Scalar-Induced Gravitational Waves from self-resonant preheating in $α$-attractor models

Abstract: After the inflationary phase, the universe enters the preheating phase, during which the inflaton field rolls down its potential and oscillates. When the potential significantly deviates from a parabolic shape at its minimum, these oscillations trigger an instability in the scalar perturbations, leading to their amplification. This phenomenon, known as self-resonance, has important implications in cosmology. Notably, since scalar perturbations couple to tensor perturbations at second order in the equations of motion, this amplification results in the production of Gravitational Waves (GWs), referred to as Scalar-Induced Gravitational Waves (SIGWs).
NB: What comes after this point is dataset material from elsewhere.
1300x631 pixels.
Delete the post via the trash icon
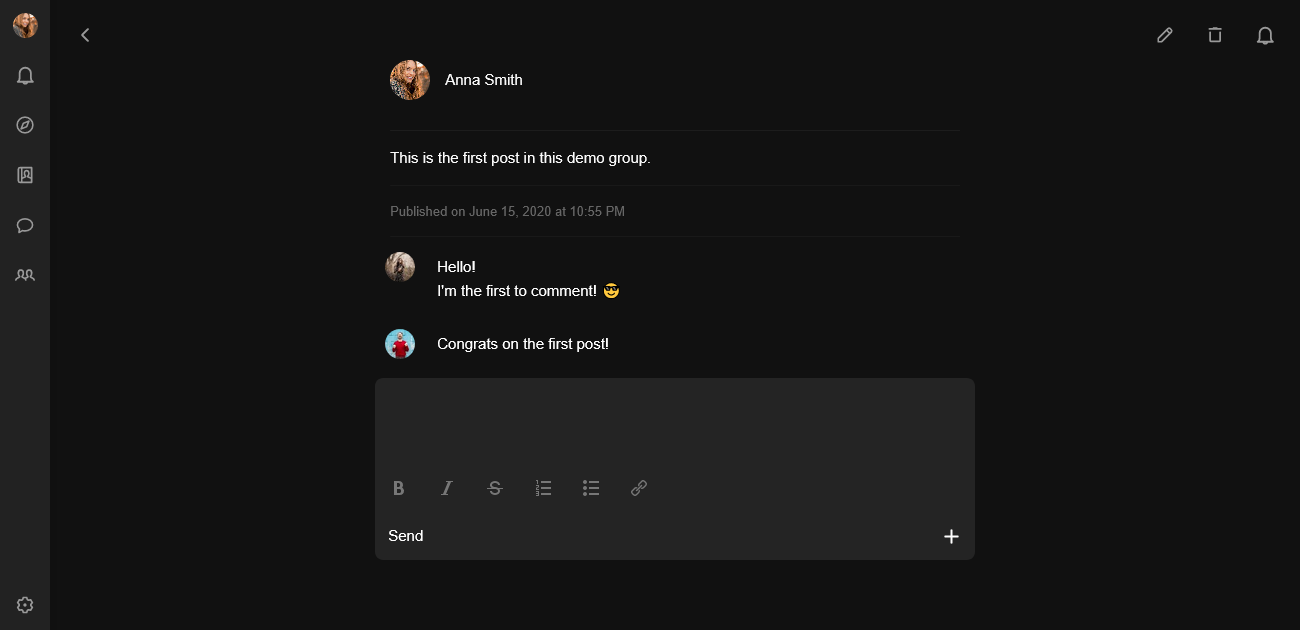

In this study, we investigate the production of SIGWs during the preheating phase for a class of inflationary models known as $\alpha$-attractors, characterized by a single parameter $\alpha$. We focus on small values of this parameter, specifically $\alpha \sim O(10^{-1} - 10^{-4})$, where the self-resonance effect is particularly pronounced. We obtain lower bounds on this parameter, $\log_{10}(\alpha)>-3.54$ for the T-model and $\log_{10}(\alpha)>-3.17$ for the E-model, based on the energy density of SIGWs constrained by Big Bang nucleosynthesis, which ultimately translates into lower bounds on the tensor-to-scalar ratio, $r>9.61\times10^{-7}$ for the T-model and $r>2.25\times10^{-6}$ for the E-model.